Studying history has always been an easy sell in our house. I put this down to a few factors. I think the biggest reason is that our boys have always been read to, and it didn’t take much for them to realize that history is just that – many stories.
It also helped, I think, that we used the first three volumes of Story of the World and some of volume 4, as well as many (not all) of the supplemental materials. The boys really got into mapping the places in the stories we’d read together.
It’s only been in the past year or so that I’ve thought about the history surrounding us. Moving to a place like Birmingham will do that do you. You can’t walk down the street – literally – without reminders of bygone glory…
And the inspirational struggles…
Sometimes it’s very difficult.
Having grown up in the north, even after having spent 25 years living in the south, there are aspects of life here (present as well as past) that it’s difficult for me to grasp at times. And it’s difficult to explain to children. I have been grateful to have lived here where my children can not only read about (and see monuments to) the civil rights movement, but also talk with adults who were living here while events took place.
Reflecting on this had me considering where I grew up – above the Mason-Dixon line, in the mid-Atlantic states. I was born, grew up and lived as a young adult in states that had been among the original 13 colonies. History was everywhere, but I didn’t think about it. It just was. Looking at the places in Birmingham that I associate with history made me think of a college friend who had grown up in California. My mother asked her once what was the biggest difference my friend saw between California and the east coast, and my friend commented on how old everything was. I hadn’t even considered this remarkable, until I realized it wasn’t the case in other parts of the states.
Later, when *I* lived in the same part of California where my friend had grown up, I began to notice architecture and cultural differences. The history of the Spanish colonists in Southern California, chronologically, rivals much of what I grew up around. It was so different, but I began to recognize, just as “old” as my friend perceived the places near where I grew up on the east coast.

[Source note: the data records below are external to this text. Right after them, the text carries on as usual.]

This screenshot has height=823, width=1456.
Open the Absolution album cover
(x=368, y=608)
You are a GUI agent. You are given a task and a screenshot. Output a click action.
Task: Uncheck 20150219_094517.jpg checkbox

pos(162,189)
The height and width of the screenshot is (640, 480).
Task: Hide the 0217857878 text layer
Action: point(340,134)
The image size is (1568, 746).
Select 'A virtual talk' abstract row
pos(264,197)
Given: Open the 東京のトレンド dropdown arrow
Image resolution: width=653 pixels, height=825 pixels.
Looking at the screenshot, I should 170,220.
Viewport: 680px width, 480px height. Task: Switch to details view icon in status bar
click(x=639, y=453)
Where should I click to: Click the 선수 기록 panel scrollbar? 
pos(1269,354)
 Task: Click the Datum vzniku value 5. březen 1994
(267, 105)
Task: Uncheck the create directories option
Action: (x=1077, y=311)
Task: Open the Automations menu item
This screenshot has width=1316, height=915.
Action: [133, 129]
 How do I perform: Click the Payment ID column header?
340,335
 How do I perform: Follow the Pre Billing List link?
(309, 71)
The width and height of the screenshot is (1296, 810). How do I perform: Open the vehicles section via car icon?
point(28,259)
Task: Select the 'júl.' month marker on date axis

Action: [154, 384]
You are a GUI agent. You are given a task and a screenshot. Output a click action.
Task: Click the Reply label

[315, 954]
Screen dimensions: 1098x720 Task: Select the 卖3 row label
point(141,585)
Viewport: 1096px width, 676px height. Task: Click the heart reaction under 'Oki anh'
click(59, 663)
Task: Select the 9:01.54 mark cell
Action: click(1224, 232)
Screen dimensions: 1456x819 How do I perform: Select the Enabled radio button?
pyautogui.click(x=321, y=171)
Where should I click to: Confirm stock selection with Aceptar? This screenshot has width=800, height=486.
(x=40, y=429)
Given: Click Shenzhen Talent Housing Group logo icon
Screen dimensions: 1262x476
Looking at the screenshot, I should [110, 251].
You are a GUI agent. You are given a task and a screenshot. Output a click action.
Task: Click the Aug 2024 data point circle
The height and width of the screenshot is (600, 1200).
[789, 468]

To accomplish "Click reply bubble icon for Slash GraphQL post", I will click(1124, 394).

I’m a little sorry it’s taken me so long to recognize – beyond a distant, academic understanding – that history of the past, and history currently unfolding – are quite literally around us. But I have embarked on something of a new approach. Twice in the past couple years, I’ve taken the boys to unfolding events – complete with protestors.
[Please note, we did not attend any events where there was any concern for violence; aside from that being what I would hope is an obvious safety decision, seeing protestors can be very upsetting, even for older children. In Manhattan a couple years ago, we walked past protestors from PETA. At first, I barely noticed the protestors, but I quickly realized that two of my boys were quite shaken. Seeing adults who, I guess, are supposed to be reasonable yelling and hollering with big signs was, well, scary. I explained what their concerns were and how, by making a scene, they were drawing attention. The next event we attended, here in Birmingham, was still a lot for the boys to take in. I think it’s a lot for kids to process that different groups of adults can have such strong, yet opposite, opinions. But they were not frightened, and I think it has been good for them to see two sides meeting and clashing (verbally), and still walking away from each other peacefully. That said, there have been events – including here in Birmingham – that I would not take my children to.]
Although I’m sure that the great majority of our history learning will continue to come from books, and preferably living books, there is nothing that is as real as recognizing history around us – from the past or the present.